October, 2010 Archives

21
Oct

A Modern Day Chastity Belt

by thegooddoctor in 100 Words

I keep careful track of my house keys. Each one is tagged with a tiny GPS chip so that I can pinpoint their locations at all times. I note every person that has ever touched one in my key journal.

I don’t trust locksmiths, so I apprenticed myself to learn lock making techniques. I developed a special algorithm based on integral wave theory to measure out the grooves, giving my locks the equivalent of 256-bit encryption.

You might consider me excessively cautious, but no one has ever broken into my house.

My key journal has only a single name listed.

14
Oct

A Diligent Man

by thegooddoctor in 100 Words

He thought of himself as a diligent man. He was strict with his friends, strict with his colleagues, strict with family. If he was likely to show favor to anyone, it would be to a complete stranger.

He considered himself fortunate, married to a sober woman, and the father of twins.
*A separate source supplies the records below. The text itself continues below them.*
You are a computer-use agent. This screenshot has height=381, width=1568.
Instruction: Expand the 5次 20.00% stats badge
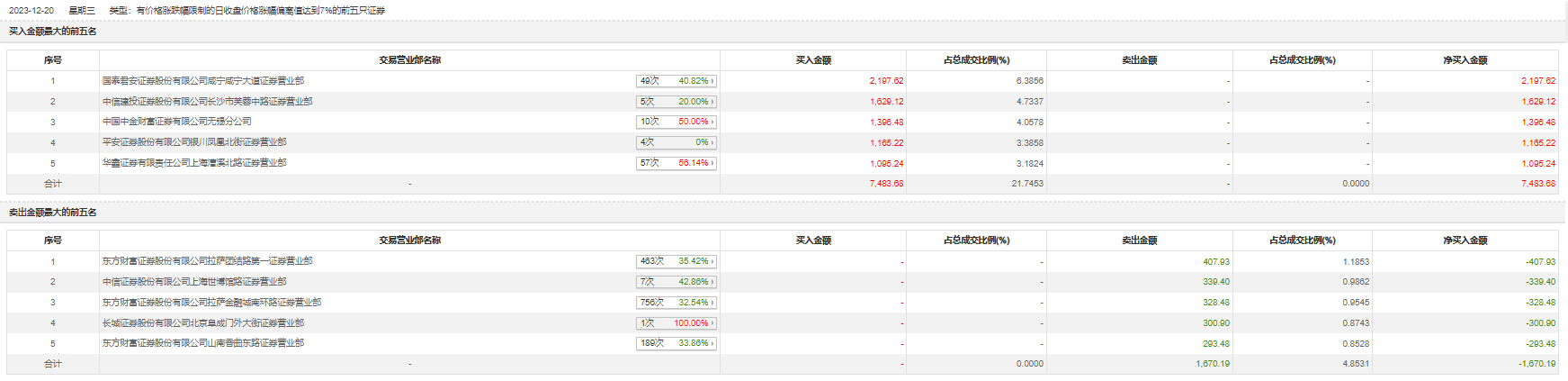[676, 102]
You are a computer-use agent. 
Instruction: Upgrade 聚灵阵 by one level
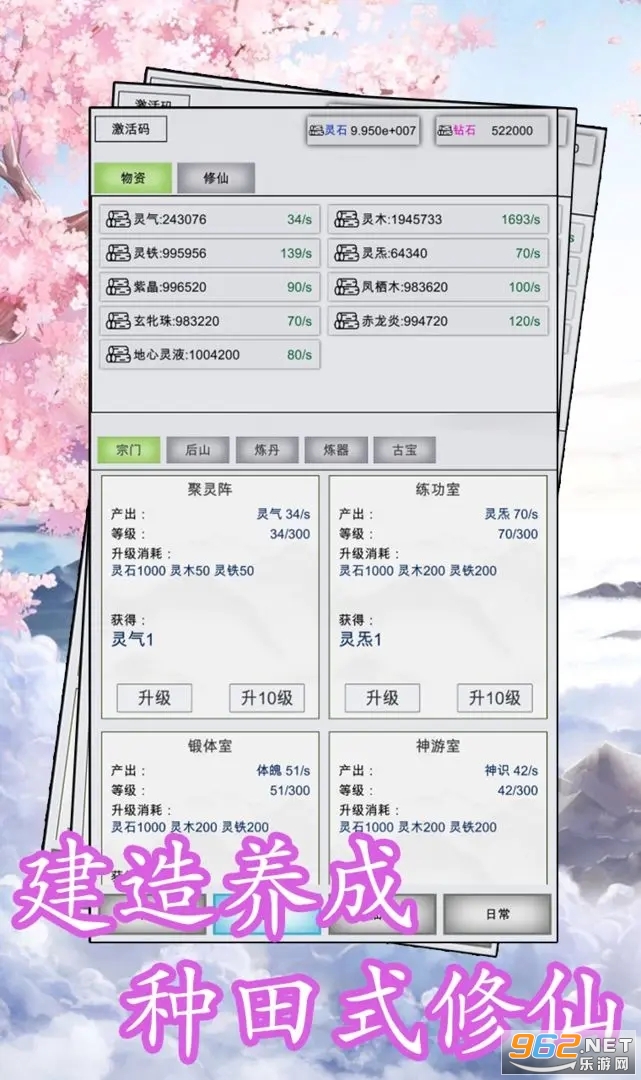[154, 698]
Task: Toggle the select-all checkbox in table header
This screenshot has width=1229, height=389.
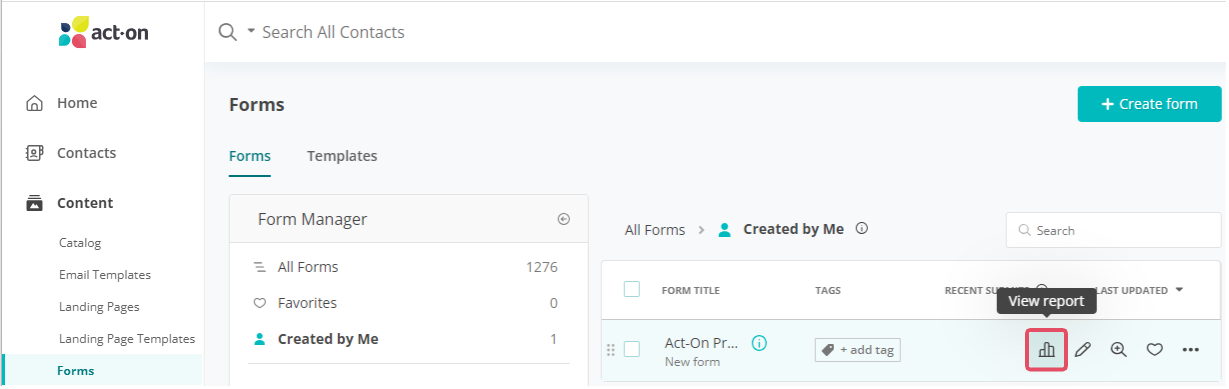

He would never force his children to wear identical outfits. Rather, he always provided two thoroughly divergent costumes, one rather fashionable, one utterly hideous. He then required his children to fight for the right to choose, thus teaching them the lesson that life is what you make of it.

13
Oct

Palimpsest

by thegooddoctor in 100 Words

They are faint echoes coloring every moment of my continued existence. You can’t call them memories, not exactly, because they never actually occurred. They are more like dreams. Or possibilities.

Either way, I am haunted.

They say–and by they, I mean the quantum physicists–that prior to its observation, a particle exists in superposition, in every possible quantum state simultaneously. I know this to be true. My world, ever since the moment of the accident, has become superpositioned. There is the world in which she died, or the world in which she’s still alive, and they exist in parallel.

12
Oct

The Sovereignty Network

by thegooddoctor in 100 Words

I think of myself in the singular. Using we to talk about myself strikes me as monarchic.

When I first plugged ourselves into the network, I experienced what one might call a feeling of narrative omniscience. I no longer understand the world through a first person point of view. I now see everything with the polygonal eye of an insect. And I am no longer restricted to one place, but have disseminated myself everywhere.

I don’t like to think of myself as a monarch, but plugging ourselves into the network was what allowed me to assume universal command of Earth.